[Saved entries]
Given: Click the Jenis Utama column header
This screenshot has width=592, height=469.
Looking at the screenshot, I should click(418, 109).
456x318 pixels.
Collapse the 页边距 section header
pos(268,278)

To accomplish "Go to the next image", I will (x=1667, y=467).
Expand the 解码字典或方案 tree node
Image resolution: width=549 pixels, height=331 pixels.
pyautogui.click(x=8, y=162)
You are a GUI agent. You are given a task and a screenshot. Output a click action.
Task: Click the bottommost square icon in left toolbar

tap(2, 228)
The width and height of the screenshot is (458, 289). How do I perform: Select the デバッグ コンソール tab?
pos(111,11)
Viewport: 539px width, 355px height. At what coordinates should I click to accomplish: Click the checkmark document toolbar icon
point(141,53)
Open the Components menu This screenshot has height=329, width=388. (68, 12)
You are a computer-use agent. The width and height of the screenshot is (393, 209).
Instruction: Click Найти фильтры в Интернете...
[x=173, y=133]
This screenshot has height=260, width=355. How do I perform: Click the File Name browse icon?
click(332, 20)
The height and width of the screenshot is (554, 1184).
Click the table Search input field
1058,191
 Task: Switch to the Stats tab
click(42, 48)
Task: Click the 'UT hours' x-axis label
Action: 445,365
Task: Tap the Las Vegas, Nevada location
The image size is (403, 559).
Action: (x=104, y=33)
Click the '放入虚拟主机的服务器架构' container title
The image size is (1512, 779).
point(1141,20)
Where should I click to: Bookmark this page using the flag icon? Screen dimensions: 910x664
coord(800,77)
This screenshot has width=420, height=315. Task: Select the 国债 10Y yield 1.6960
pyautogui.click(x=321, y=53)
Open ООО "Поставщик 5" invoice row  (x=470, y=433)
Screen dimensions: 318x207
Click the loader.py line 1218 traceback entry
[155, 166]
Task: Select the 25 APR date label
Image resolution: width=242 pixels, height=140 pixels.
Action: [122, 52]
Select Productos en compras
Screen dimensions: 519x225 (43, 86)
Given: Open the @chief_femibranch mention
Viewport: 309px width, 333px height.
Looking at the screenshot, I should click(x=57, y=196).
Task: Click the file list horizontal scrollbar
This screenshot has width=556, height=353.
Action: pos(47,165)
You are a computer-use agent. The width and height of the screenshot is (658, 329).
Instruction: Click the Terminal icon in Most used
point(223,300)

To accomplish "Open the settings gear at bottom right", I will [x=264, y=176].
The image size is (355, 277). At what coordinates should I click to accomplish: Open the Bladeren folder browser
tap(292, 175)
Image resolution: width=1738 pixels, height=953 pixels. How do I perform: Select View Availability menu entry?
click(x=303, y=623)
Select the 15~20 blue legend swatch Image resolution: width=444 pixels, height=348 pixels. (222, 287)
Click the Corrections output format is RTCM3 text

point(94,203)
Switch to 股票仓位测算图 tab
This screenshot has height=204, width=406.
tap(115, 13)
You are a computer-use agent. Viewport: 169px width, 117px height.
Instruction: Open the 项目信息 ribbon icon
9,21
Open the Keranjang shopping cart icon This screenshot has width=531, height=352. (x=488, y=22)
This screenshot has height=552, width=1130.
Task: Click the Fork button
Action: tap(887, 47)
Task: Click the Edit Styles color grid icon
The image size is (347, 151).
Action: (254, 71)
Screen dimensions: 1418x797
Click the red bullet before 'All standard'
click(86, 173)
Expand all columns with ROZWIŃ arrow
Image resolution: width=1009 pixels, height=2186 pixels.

### Task goal:
The expected output is one number, the tally of lines above containing "computer".

### Your response:
3